Unfortunately, we can’t see their concurrent FT4 in this graph above. The concurrent FT4 and efficiency of T4-T3 conversion plays a major role in determining one’s need for more or less FT3 in circulation.
We at Thyroid Patients Canada sincerely thank Karen Hawthorne for her excellent journalism. We thank Laz Bouros and Dr Ghaznavi for raising their voices with mine and our organization in a chorus calling for change.
In the context of the horrible things going on with restrictive LT3 treatment policies, TSH-only-ism and anti-LT3 attitudes in the UK right now (I’ll say more about that later), this article is a breath of fresh air. So encouraging.

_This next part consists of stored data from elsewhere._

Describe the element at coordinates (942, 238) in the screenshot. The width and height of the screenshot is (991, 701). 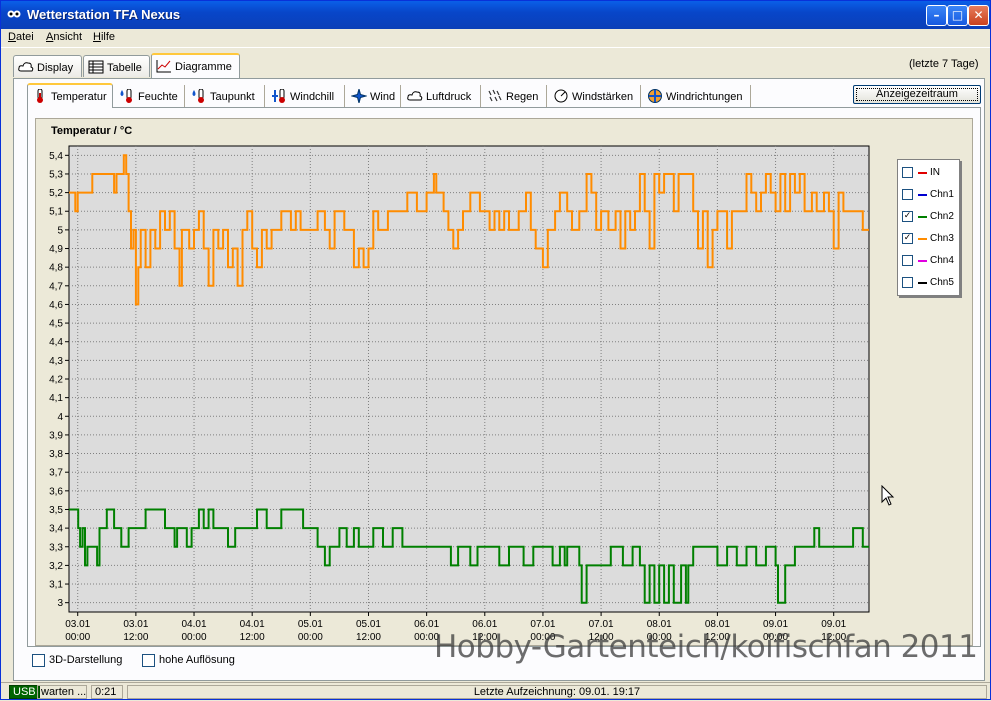
I see `legend-label: Chn3` at that location.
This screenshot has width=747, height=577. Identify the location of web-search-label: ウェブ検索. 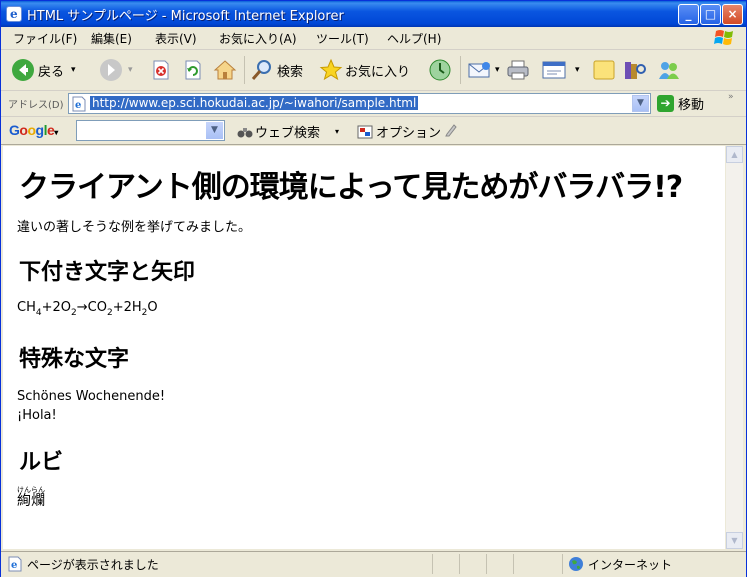
(288, 134).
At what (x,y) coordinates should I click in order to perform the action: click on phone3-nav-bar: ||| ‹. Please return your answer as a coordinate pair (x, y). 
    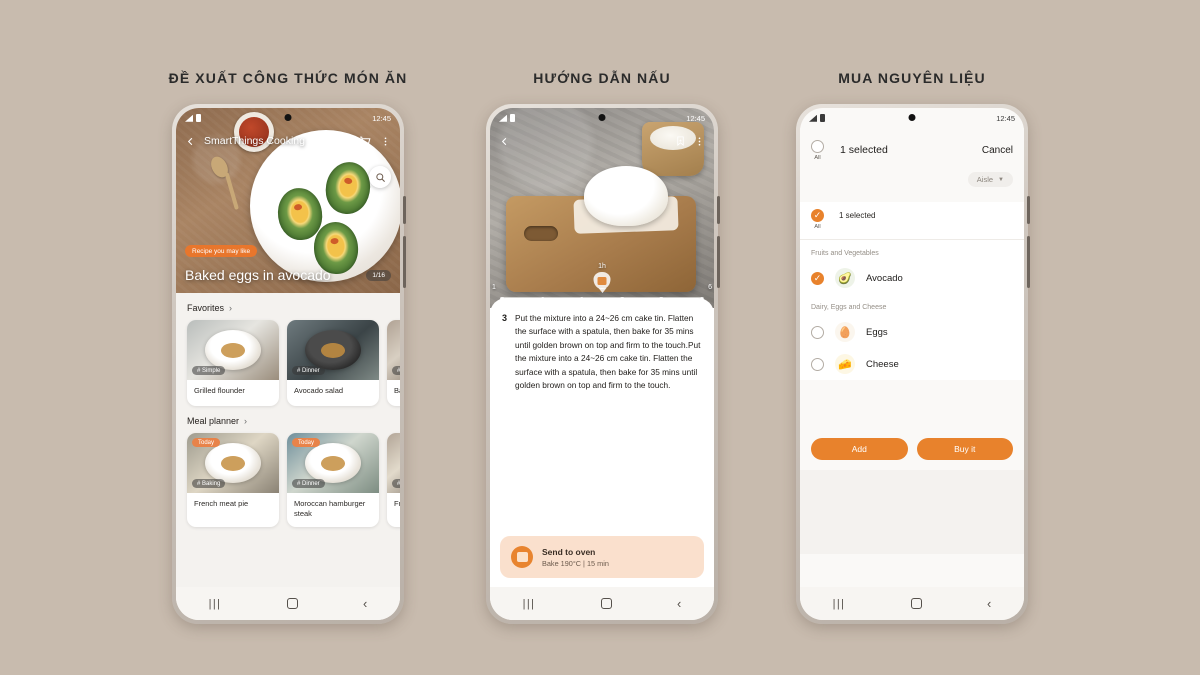
    Looking at the image, I should click on (912, 604).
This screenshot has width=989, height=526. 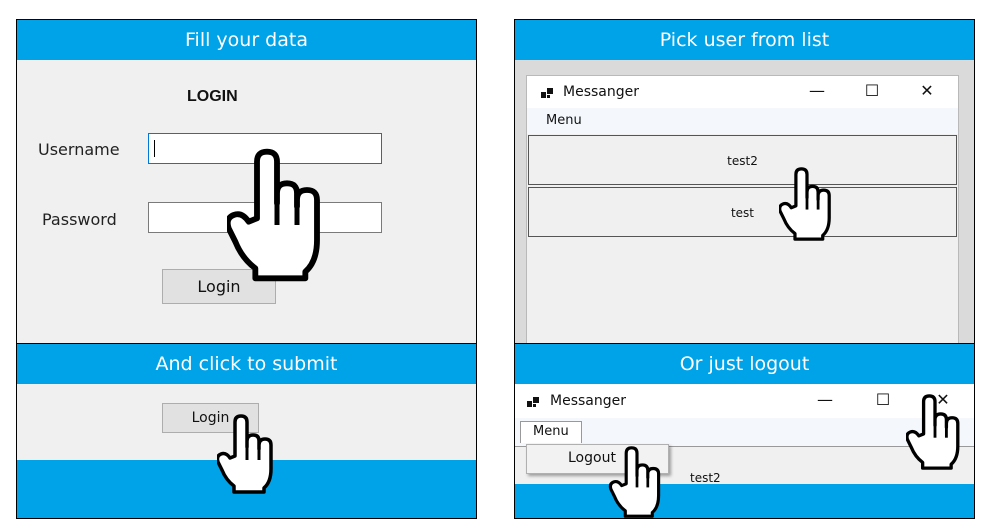 I want to click on user-list-item-test: test, so click(x=742, y=212).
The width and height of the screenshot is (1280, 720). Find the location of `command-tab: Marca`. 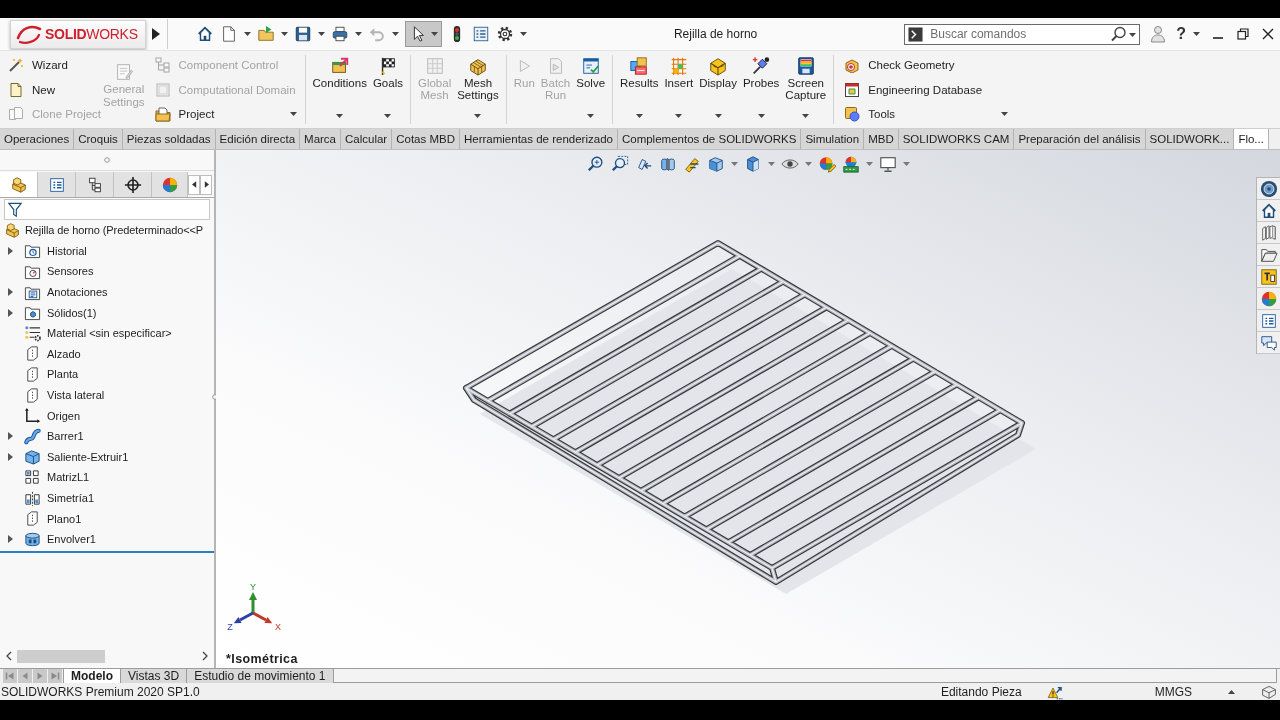

command-tab: Marca is located at coordinates (320, 139).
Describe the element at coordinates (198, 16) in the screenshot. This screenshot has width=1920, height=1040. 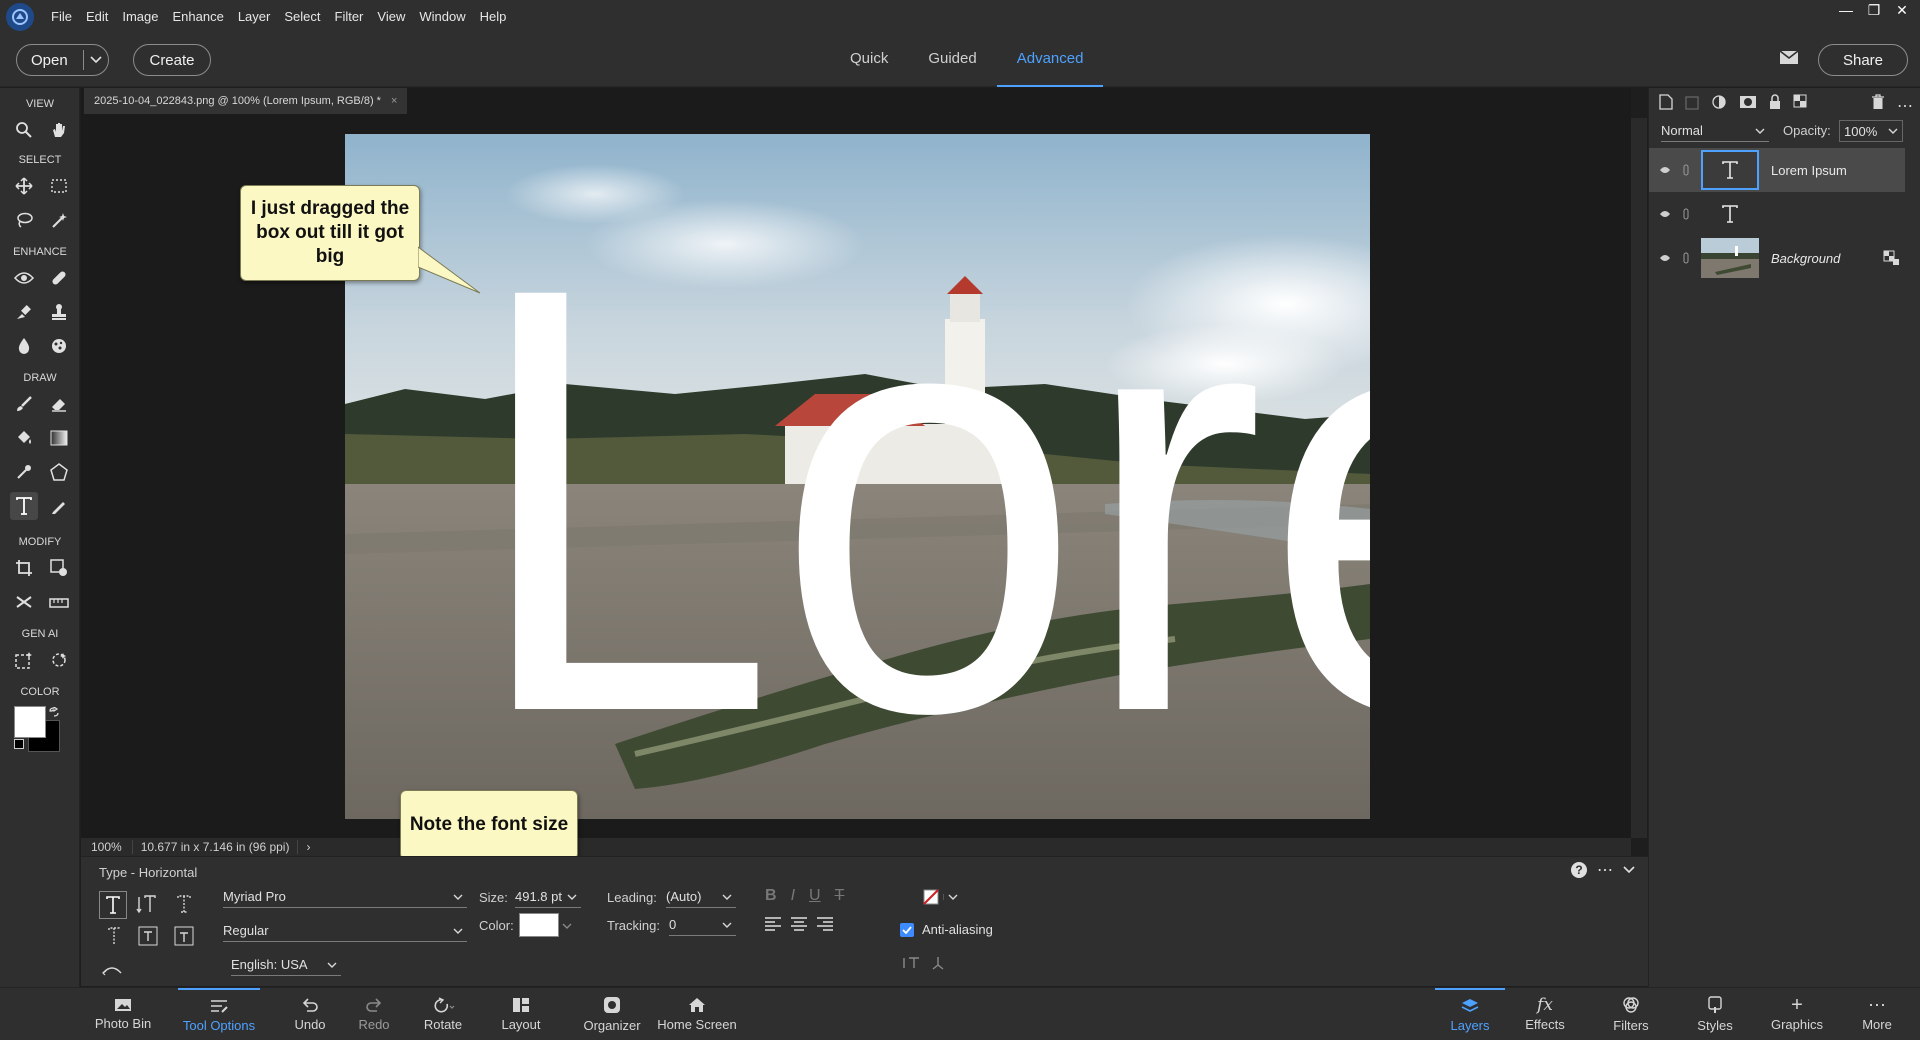
I see `menu-enhance: Enhance` at that location.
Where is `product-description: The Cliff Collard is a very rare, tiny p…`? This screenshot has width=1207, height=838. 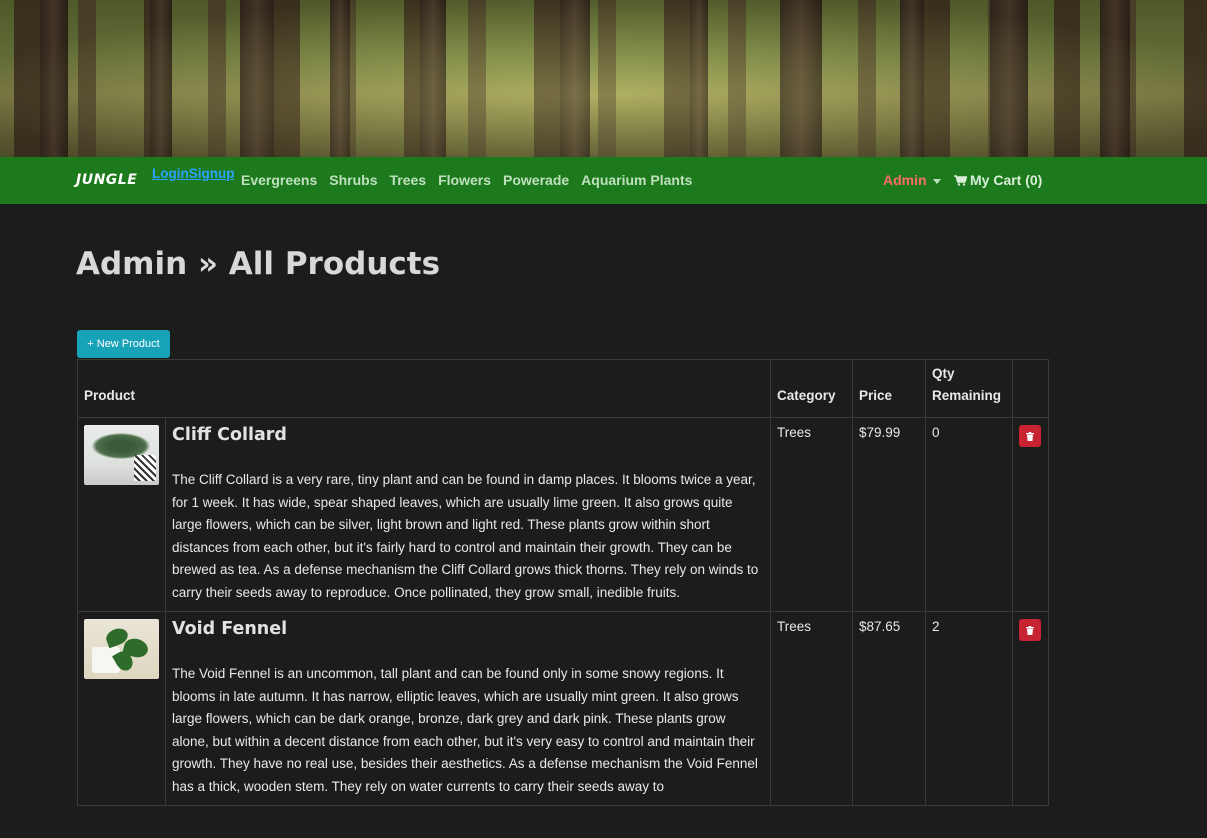
product-description: The Cliff Collard is a very rare, tiny p… is located at coordinates (466, 536).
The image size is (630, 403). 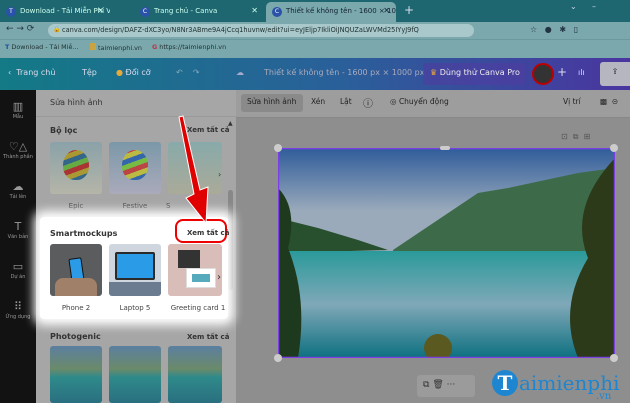 What do you see at coordinates (609, 102) in the screenshot?
I see `transparency-icon: ▩ ⊝` at bounding box center [609, 102].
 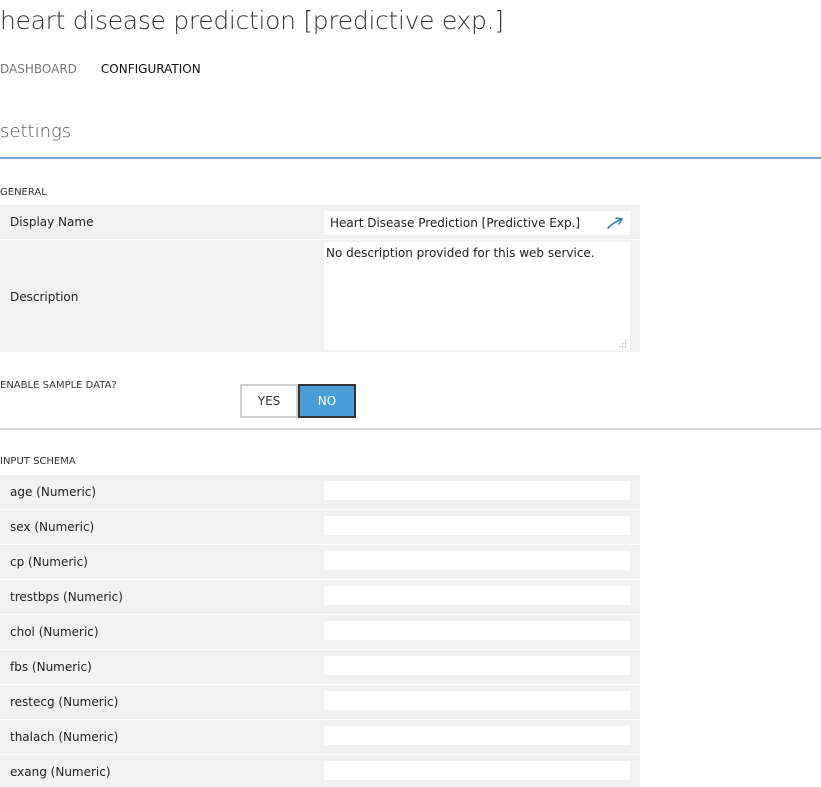 I want to click on cp-input, so click(x=477, y=560).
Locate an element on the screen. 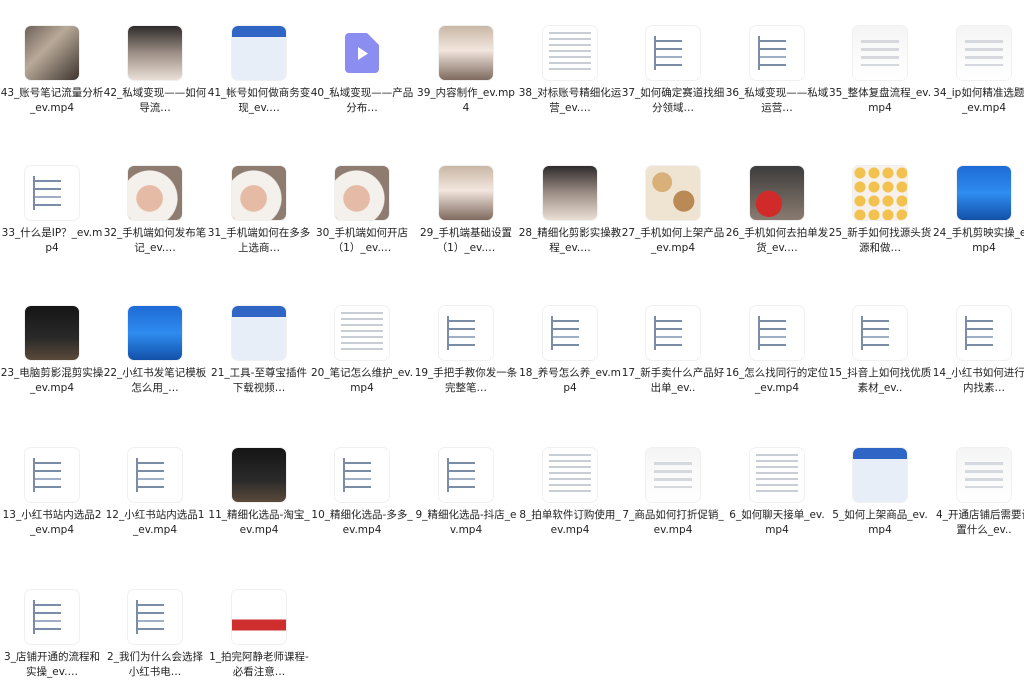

Let’s embrace the complexity and individuality of thyroid diseases and their treatment. Thyroid disease is not as simple as we all want it to be. You can’t say hyperthyroidism is more complex than hypothyroidism, or that diabetes is more complex than thyroid disease. If we accept these complexities and listen to the best thyroid science and the patient, we have more chance of succeeding together at thyroid therapy.